Exercise: Swap "Instruction" for "Step" everywhere in the data below, and write all of it out again with nothing else changed and the pictures left out.

Element and text location data:
....

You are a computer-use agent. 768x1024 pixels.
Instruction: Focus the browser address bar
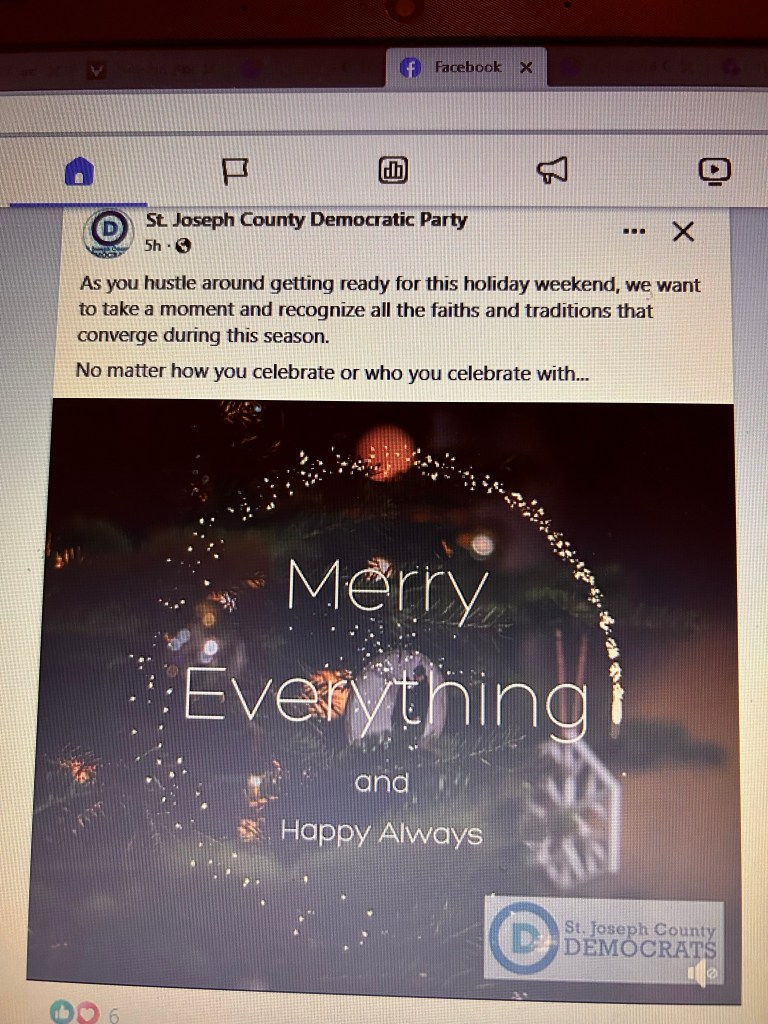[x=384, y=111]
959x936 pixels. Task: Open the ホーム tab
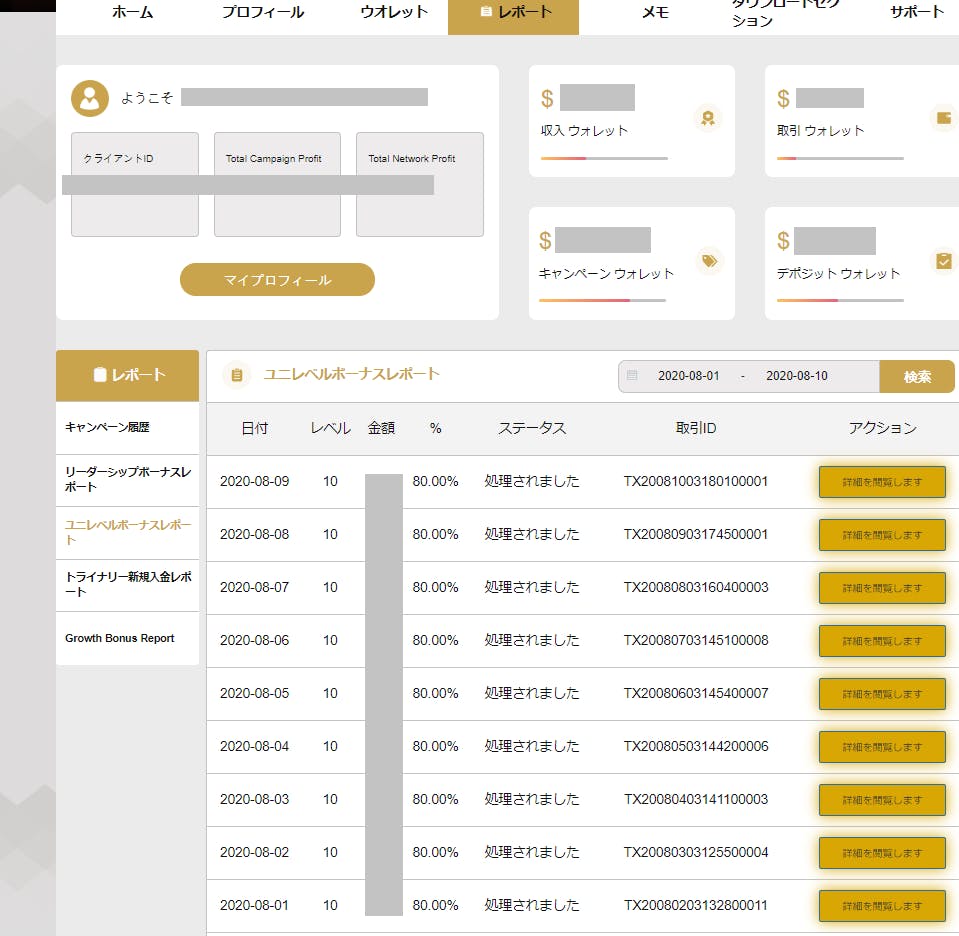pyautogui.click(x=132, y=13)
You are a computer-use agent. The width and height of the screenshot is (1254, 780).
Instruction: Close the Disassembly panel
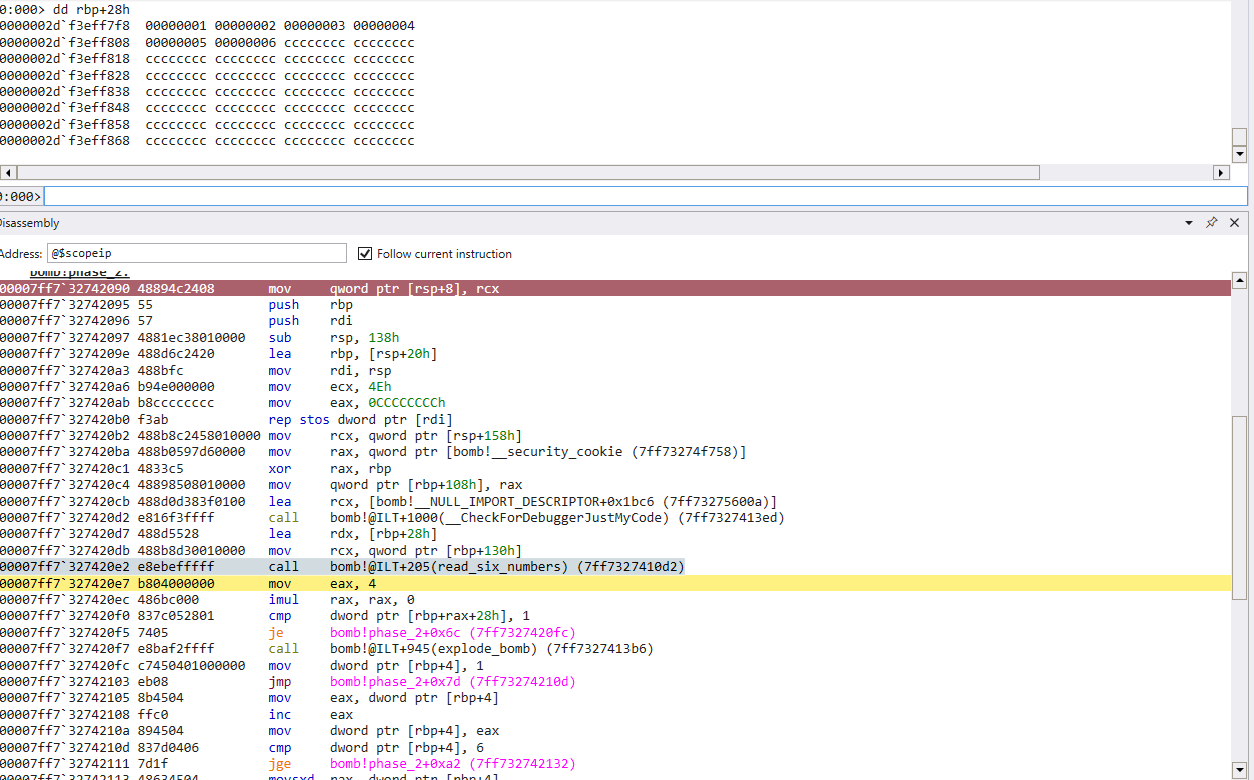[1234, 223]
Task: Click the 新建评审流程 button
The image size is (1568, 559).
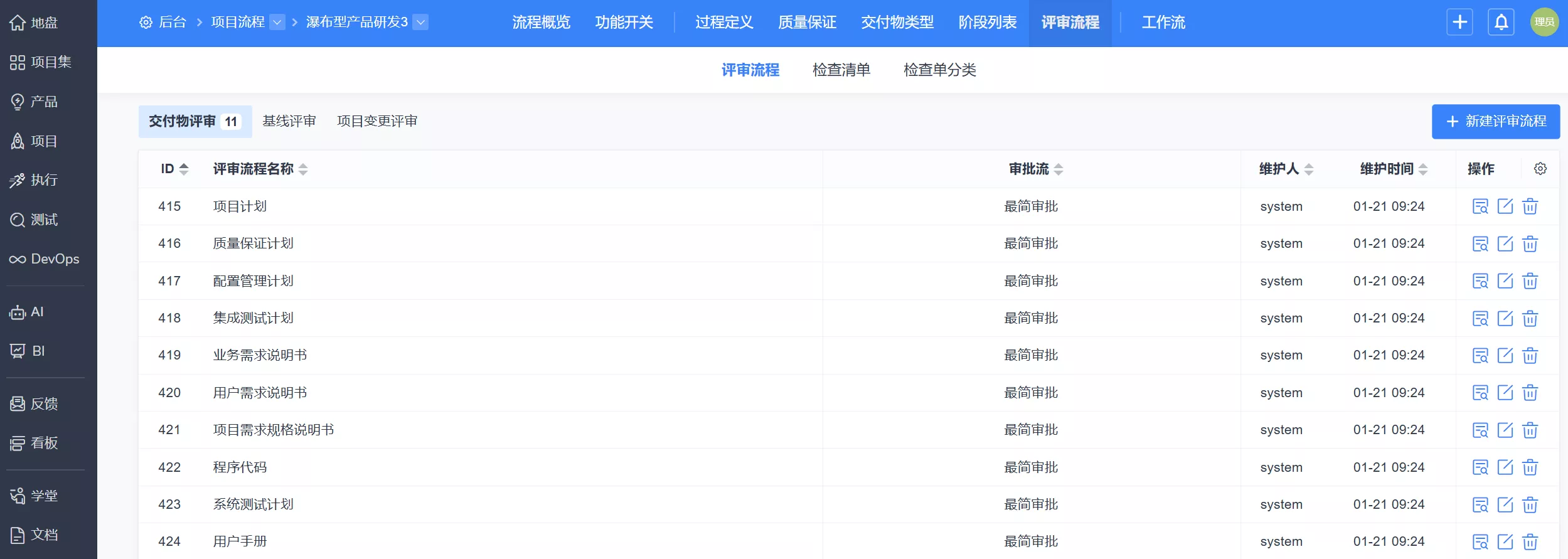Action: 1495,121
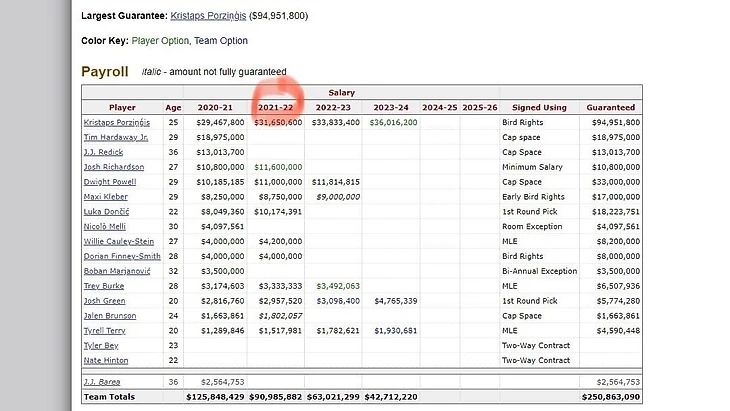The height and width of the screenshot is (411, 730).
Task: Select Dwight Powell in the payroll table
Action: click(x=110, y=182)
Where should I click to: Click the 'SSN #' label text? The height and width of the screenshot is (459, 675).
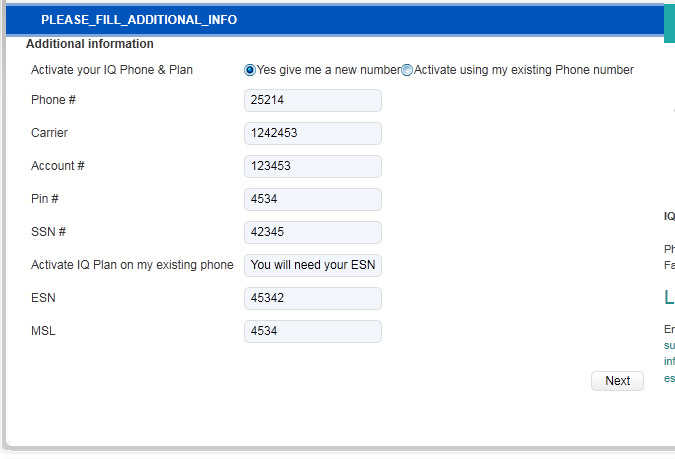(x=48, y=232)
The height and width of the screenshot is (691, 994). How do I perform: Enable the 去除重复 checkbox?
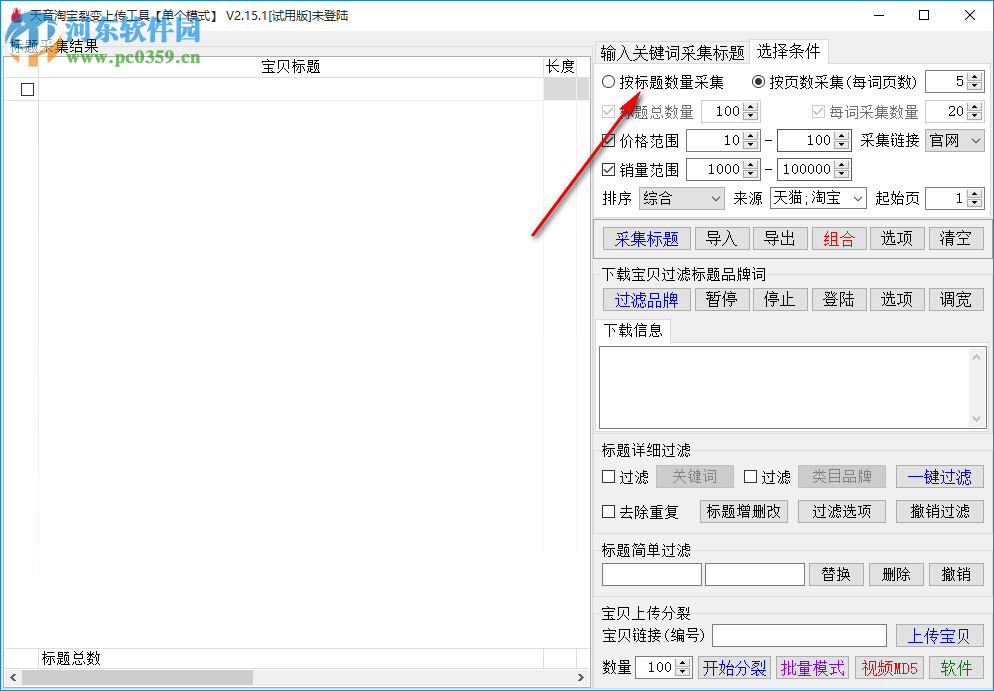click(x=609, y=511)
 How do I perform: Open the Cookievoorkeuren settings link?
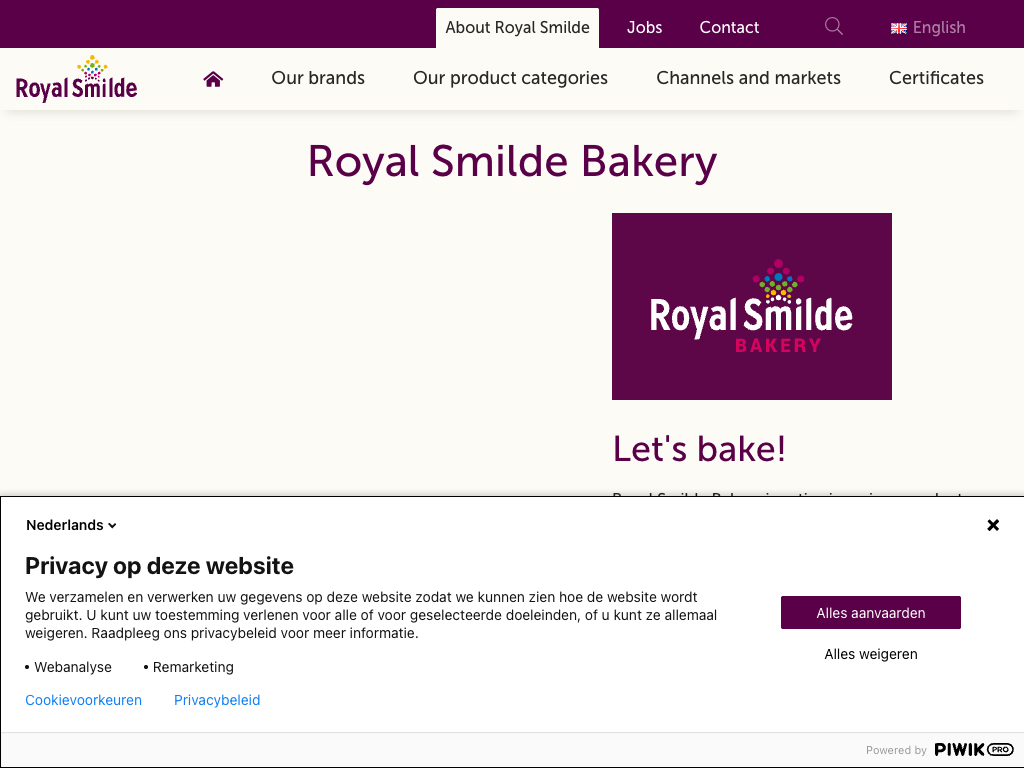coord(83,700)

....

Solved problem:
You are a computer-use agent. 768x1024 pixels.
Step: Focus the browser address bar
[x=384, y=111]
959x936 pixels. Task: Open the ホーム tab
pyautogui.click(x=132, y=13)
You are a computer-use agent. The width and height of the screenshot is (1254, 780).
Step: Close the Disassembly panel
[1234, 223]
Task: Click the 新建评审流程 button
The image size is (1568, 559).
Action: 1495,121
The height and width of the screenshot is (411, 730).
Task: Select Dwight Powell in the payroll table
Action: click(x=110, y=182)
Where should I click to: Click the 'SSN #' label text? The height and width of the screenshot is (459, 675).
(x=48, y=232)
The height and width of the screenshot is (691, 994). How do I perform: Enable the 去除重复 checkbox?
click(x=609, y=511)
 How do I perform: Open the Cookievoorkeuren settings link?
coord(83,700)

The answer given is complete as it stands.